• Extracted material:

^^^^^^^^

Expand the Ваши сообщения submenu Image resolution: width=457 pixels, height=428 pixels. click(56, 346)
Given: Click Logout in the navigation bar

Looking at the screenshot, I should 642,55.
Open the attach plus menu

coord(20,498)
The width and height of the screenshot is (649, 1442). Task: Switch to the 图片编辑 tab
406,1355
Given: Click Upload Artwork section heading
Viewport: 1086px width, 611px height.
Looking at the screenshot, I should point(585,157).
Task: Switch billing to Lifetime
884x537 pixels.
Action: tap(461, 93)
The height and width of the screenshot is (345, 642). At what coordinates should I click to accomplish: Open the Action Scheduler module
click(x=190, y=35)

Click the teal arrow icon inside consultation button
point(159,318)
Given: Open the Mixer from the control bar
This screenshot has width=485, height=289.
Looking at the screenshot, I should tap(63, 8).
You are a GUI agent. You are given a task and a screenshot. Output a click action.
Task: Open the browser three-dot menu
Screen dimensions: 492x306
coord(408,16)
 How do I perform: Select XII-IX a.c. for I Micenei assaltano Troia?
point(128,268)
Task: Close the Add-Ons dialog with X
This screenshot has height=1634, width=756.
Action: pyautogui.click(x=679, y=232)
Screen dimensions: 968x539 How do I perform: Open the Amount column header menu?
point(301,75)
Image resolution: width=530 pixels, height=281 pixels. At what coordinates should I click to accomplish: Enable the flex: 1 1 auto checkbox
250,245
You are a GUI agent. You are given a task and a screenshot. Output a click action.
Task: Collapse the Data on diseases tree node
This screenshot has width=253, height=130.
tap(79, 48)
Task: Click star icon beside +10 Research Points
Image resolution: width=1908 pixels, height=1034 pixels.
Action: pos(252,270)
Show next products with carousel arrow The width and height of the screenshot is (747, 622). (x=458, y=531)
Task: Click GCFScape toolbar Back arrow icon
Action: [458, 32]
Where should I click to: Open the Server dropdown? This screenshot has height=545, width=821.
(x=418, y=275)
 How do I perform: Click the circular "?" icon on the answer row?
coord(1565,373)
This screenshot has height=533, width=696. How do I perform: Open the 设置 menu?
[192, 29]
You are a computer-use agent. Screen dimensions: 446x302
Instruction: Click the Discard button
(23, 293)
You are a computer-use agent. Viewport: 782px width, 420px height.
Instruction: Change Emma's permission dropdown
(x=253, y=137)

^^^^^^^^

• Directions for this task: A single number is expected: how many lines in the entries above hold the word "agent".

• Response to this exercise: 4